◆ **GOAL OF THE EXERCISE**: Return every line of the items below that contains the string "field", matching case exactly.

◆ **EXTRACTED DATA**:

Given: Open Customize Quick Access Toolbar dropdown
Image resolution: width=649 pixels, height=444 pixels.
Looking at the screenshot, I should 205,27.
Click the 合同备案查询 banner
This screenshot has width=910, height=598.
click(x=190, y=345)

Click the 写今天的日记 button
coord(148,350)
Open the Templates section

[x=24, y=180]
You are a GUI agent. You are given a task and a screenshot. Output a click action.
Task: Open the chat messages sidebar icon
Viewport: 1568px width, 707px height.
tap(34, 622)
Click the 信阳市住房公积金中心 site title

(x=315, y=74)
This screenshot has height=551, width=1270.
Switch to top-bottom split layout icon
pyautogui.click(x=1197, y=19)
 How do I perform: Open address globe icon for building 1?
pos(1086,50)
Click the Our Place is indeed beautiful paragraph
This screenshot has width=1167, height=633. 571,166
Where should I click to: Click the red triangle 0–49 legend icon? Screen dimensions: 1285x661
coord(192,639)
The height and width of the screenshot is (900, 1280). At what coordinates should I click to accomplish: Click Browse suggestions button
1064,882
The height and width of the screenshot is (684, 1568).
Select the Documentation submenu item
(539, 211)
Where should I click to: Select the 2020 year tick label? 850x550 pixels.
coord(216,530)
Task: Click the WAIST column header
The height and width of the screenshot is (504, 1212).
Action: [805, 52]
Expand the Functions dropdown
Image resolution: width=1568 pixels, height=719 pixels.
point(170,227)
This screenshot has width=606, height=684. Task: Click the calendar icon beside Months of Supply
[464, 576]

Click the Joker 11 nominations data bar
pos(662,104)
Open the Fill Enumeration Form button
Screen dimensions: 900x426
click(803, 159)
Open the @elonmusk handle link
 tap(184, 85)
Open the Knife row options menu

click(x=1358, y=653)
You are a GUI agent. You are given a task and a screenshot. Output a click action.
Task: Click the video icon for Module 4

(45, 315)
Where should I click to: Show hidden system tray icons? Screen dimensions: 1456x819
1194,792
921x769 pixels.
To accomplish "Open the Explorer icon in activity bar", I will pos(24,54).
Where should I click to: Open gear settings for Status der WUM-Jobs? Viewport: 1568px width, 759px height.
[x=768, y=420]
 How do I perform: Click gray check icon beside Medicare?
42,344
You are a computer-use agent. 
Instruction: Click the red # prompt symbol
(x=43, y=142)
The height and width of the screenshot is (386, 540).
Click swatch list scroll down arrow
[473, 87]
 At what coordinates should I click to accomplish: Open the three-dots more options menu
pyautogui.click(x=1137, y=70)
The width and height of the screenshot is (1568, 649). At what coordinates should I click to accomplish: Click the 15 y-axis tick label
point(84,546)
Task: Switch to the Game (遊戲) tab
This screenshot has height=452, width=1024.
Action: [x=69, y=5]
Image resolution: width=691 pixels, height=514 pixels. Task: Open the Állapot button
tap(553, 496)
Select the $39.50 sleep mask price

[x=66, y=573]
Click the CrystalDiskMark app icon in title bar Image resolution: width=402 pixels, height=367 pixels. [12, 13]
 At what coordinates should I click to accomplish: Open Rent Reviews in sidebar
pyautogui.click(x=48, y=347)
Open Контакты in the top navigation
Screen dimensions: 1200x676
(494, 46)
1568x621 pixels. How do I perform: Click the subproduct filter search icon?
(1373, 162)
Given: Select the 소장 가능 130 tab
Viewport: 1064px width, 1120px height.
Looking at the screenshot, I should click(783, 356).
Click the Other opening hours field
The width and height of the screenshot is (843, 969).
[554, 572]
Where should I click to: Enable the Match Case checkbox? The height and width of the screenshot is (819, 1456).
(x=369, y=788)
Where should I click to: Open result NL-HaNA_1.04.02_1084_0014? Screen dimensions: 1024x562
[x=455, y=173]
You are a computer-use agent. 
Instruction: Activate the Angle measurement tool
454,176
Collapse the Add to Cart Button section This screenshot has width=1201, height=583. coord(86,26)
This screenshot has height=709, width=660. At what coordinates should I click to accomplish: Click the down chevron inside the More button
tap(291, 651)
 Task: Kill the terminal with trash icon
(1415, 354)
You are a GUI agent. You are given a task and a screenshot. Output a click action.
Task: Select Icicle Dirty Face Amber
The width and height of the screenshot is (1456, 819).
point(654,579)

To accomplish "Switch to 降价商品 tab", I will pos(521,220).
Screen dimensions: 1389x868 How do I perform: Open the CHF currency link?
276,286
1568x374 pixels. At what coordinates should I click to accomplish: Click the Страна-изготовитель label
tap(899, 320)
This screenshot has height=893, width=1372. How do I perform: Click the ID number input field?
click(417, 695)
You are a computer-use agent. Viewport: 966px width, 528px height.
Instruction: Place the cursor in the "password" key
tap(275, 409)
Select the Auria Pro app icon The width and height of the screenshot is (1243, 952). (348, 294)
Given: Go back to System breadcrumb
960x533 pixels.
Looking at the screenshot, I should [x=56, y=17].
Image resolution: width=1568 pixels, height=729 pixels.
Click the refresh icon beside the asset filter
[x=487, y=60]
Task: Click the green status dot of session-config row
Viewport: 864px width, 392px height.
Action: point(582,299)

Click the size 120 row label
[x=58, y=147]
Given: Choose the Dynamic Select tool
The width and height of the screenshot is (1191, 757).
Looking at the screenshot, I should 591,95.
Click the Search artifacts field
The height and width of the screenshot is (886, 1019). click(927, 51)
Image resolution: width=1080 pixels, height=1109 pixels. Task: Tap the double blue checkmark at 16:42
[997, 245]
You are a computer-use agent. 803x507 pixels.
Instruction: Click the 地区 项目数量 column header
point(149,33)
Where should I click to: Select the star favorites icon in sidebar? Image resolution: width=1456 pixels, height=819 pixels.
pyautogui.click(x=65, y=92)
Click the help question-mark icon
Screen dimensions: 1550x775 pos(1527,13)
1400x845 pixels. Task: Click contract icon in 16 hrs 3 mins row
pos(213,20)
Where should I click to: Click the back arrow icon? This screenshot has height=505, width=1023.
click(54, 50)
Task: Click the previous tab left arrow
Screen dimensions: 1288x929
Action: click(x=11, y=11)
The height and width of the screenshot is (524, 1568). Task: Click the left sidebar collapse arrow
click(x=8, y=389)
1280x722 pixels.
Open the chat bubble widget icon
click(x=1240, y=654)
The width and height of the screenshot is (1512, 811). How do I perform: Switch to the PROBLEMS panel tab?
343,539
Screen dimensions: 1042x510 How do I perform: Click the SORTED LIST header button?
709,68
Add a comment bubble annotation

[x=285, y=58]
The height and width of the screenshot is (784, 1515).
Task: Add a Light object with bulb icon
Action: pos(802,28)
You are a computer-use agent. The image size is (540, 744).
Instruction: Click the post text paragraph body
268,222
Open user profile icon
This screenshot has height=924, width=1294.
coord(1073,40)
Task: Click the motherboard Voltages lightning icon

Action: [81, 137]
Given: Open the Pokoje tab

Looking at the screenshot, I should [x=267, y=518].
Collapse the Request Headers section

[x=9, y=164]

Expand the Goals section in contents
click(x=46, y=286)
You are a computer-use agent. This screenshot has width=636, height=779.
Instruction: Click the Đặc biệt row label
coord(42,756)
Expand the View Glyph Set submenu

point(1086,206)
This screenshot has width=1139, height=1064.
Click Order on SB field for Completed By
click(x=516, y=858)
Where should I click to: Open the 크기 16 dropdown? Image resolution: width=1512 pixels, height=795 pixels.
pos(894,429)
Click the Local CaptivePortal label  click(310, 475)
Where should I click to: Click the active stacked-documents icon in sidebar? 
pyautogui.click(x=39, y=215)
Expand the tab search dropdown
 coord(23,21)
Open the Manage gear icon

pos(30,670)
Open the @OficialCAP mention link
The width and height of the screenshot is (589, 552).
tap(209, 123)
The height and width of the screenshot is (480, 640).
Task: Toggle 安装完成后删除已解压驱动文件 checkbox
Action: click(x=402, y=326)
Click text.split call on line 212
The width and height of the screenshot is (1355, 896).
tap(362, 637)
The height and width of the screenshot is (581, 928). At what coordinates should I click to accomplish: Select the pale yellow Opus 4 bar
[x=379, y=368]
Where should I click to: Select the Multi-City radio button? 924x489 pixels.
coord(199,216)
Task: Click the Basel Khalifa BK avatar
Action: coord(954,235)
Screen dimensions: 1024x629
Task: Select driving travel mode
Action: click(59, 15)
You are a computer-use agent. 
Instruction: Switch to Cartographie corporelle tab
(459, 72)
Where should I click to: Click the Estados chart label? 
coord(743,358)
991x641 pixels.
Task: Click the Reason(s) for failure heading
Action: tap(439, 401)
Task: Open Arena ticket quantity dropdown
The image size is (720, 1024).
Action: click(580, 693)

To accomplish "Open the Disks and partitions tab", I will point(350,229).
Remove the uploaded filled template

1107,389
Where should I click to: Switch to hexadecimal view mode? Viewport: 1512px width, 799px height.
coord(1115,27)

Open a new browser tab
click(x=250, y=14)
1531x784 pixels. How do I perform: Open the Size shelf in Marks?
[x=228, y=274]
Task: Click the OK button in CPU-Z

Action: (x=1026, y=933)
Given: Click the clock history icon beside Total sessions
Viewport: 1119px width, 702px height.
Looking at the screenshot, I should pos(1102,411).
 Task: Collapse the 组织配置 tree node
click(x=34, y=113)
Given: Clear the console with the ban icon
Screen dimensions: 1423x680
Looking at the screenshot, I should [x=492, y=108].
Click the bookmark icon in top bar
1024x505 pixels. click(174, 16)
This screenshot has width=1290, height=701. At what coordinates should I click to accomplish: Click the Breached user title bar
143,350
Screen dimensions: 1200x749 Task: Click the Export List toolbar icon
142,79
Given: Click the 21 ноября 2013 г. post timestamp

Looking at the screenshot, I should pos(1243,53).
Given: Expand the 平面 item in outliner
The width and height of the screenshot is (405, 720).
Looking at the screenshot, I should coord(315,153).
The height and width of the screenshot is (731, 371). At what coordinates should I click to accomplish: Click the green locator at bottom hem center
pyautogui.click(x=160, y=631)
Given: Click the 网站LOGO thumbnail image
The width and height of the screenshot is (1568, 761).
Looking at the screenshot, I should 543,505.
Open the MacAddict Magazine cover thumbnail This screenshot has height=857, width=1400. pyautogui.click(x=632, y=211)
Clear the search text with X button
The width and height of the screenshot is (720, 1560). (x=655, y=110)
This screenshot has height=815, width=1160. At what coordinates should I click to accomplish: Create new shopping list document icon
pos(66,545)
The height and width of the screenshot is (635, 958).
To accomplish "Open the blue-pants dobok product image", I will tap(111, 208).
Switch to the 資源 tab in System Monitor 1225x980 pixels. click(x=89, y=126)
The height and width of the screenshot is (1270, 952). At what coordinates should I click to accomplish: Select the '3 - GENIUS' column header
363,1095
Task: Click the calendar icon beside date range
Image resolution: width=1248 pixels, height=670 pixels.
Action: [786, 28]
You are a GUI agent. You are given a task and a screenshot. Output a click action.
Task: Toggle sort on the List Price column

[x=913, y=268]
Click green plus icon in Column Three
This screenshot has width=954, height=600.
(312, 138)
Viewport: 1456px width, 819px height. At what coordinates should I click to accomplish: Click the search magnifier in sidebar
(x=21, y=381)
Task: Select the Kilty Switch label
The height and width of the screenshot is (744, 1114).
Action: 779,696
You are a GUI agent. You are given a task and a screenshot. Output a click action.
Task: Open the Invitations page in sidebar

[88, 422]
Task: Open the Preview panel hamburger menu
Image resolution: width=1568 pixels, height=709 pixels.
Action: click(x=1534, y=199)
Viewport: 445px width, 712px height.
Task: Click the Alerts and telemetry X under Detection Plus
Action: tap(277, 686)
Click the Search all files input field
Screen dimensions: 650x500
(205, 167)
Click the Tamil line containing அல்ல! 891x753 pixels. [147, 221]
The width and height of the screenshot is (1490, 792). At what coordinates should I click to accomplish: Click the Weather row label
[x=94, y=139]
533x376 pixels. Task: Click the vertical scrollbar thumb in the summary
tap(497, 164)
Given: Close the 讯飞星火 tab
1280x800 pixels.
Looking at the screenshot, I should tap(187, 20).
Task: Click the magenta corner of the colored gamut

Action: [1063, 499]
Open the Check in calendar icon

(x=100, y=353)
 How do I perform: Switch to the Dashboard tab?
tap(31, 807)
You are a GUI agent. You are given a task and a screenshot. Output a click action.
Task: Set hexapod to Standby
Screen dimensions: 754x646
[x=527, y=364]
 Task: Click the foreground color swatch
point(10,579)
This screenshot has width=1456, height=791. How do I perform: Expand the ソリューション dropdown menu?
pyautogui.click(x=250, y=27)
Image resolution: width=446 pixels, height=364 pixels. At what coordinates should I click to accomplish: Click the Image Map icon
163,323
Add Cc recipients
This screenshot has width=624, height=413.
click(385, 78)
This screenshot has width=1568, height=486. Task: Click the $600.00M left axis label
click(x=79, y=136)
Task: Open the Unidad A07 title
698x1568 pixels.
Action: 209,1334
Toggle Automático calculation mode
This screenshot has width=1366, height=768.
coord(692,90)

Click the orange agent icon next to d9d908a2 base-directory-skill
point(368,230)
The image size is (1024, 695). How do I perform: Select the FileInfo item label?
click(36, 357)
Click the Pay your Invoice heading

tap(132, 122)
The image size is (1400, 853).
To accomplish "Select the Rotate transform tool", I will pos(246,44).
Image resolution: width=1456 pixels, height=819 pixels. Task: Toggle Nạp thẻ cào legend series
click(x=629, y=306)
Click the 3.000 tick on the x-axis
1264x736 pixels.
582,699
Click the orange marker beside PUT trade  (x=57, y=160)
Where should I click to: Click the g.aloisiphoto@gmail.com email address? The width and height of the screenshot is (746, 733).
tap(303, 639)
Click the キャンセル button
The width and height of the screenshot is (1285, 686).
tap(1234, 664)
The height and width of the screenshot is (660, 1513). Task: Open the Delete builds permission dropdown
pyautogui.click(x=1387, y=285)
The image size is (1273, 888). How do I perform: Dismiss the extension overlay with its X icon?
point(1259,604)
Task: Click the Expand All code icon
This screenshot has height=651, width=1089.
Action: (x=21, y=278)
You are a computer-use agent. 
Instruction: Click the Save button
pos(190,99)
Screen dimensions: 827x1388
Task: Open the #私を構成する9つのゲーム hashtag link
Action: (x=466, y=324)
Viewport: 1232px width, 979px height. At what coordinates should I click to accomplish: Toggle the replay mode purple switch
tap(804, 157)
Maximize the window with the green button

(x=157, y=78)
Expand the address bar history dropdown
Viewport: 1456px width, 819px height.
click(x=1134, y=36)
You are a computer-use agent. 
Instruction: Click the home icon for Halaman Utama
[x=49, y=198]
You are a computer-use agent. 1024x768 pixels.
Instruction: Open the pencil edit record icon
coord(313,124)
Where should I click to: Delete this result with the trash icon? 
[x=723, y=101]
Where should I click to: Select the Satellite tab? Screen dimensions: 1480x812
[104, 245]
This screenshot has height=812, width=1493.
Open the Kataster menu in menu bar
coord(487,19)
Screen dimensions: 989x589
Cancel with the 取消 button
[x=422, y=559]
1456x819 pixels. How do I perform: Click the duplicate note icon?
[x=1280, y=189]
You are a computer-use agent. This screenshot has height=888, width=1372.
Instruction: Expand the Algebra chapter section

◆ **ANSWER TO THIS TASK**:
Click the Other opening hours field
This screenshot has height=893, width=1372. How do I perform: Click the ID number input field?
Click the Search artifacts field
Click Order on SB field for Completed By
Click the Search all files input field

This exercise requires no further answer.